Jumps in integrate()?

Question

I need to calculate a few integrals. I am aware that R is not the right software for doing this, but as I did everything else in R and the integrals were only one-dimensional, I thought it might be no problem.

Anyway, using the function integrate() from the stats package leads to a jump, when increasing the upper limit of the integral. Here is the plot:

However, if I do by building the sum instead of the integral, or by using the function adaptIntegrate() from the cubature package, the result looks like this:

To be able to replicate this, here is the code. I know there is probably an easier example, but this is actually 1:1 the case I am facing. Using integrate():

v_p = 11269
d_p = seq(0, v_p, 100)
tau = 0.35
interest = 0.05
time_t = 1
mu = 0
sigma_p = 0.1099313
nu_p = 0.0101552
ts = c()
bc = c()
for (i in 1:length(d_p)){
  ts  = c(ts,integrate(function(x) tau*(x-v_p-interest*d_p[i])*dlnorm(x, log(v_p)+(mu - 0.5 * sigma_p^2) * time_t, sigma_p*sqrt(time_t)), v_p+interest*d_p[i], 10000000)$value)
  bc = c(bc,integrate(function(y) nu_p * y * dlnorm(y, log(v_p)+(mu - 0.5 * sigma_p^2) * time_t, sigma_p*sqrt(time_t)), 0, d_p[i])$value)
}
shv = ts + bc
plot(d_p,shv, main = 290801)
abline(v = 9079, col="red")

Exactly the same code, just using adaptIntegrate():

v_p = 11269
d_p = seq(0, v_p, 100)
tau = 0.35
interest = 0.05
time_t = 1
mu = 0
sigma_p = 0.1099313
nu_p = 0.0101552
ts = c()
bc = c()
for (i in 1:length(d_p)){
  ts  = c(ts,adaptIntegrate(function(x) tau*(x-v_p-interest*d_p[i])*dlnorm(x, log(v_p)+(mu - 0.5 * sigma_p^2) * time_t, sigma_p*sqrt(time_t)), v_p+interest*d_p[i], 10000000)$integral)
  bc = c(bc,adaptIntegrate(function(y) nu_p * y * dlnorm(y, log(v_p)+(mu - 0.5 * sigma_p^2) * time_t, sigma_p*sqrt(time_t)), 0, d_p[i])$integral)
}
shv = ts + bc
plot(d_p,shv, main = 290801)
abline(v = 9079, col="red")

Does anybody have an idea why this is happening?

Answer 1

You should read the second paragraph of the Note in ?integrate:

When integrating over infinite intervals do so explicitly, rather than just using a large number as the endpoint. This increases the chance of a correct answer – any function whose integral over an infinite interval is finite must be near zero for most of that interval.

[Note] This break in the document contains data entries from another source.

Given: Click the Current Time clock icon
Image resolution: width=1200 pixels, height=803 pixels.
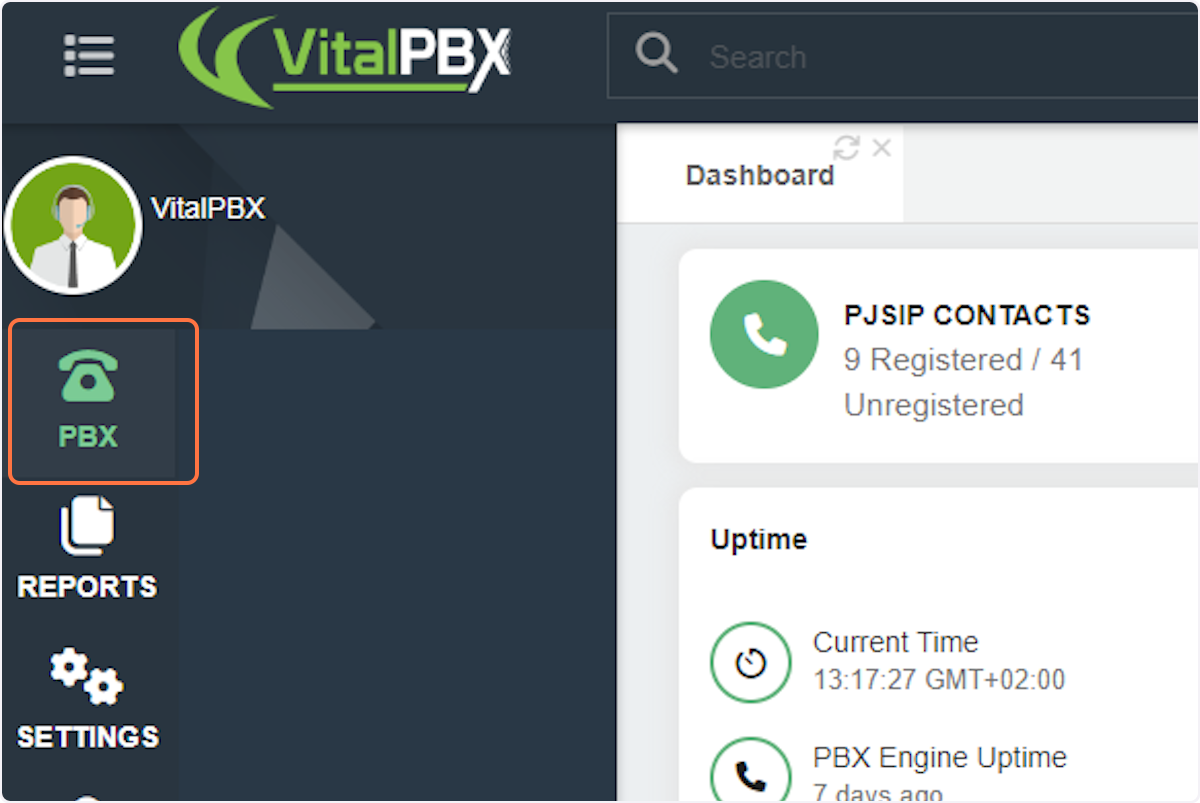Looking at the screenshot, I should point(750,663).
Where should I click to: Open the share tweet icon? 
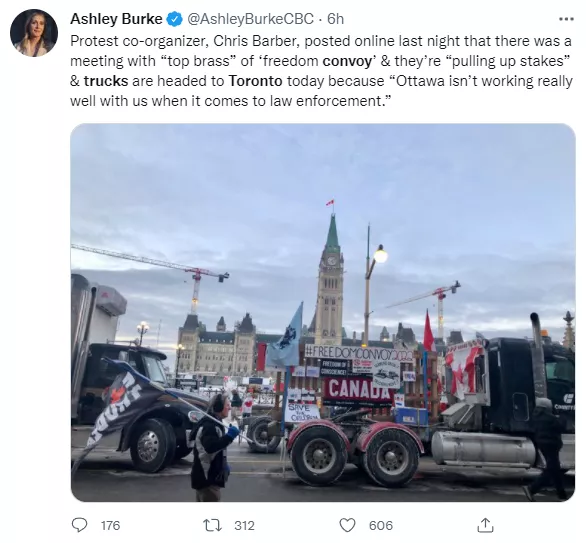(485, 525)
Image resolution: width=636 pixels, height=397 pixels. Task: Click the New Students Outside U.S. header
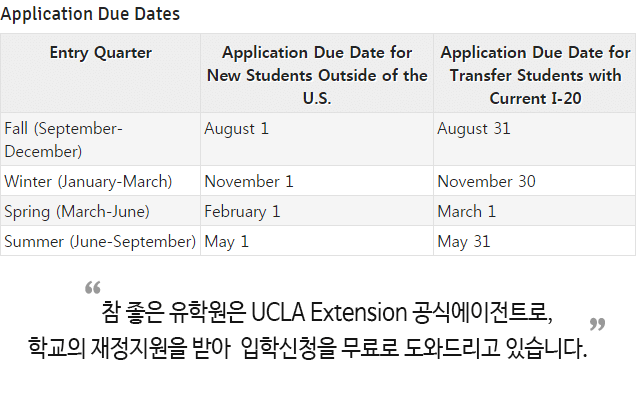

(The rest of the Note is worth reading as well.)

If I change your upper limit of 10000000 to Inf I get a sensible-looking result. (But note that this sort of problem can never be completely solved in general ... sometimes you need to tune intervals, starting number of points, etc., to your particular problem.)

Core of your code with Inf substituted, rewritten slightly for clarity:

f1 <- function(x) tau*(x-v_p-interest*d_p[i])*
        dlnorm(x, log(v_p)+(mu - 0.5 * sigma_p^2) * time_t, sigma_p*sqrt(time_t))
f2 <- function(y) nu_p * y *
      dlnorm(y, log(v_p)+(mu - 0.5 * sigma_p^2) * time_t, sigma_p*sqrt(time_t))
for (i in 1:length(d_p)){
  ts  = c(ts,integrate(f1, v_p+interest*d_p[i], Inf)$value)
  bc = c(bc,integrate(f2, 0, d_p[i])$value)
}

(By the way, you should also avoid growing objects in R; allocate your entire vectors first rather than repeatedly appending to them.)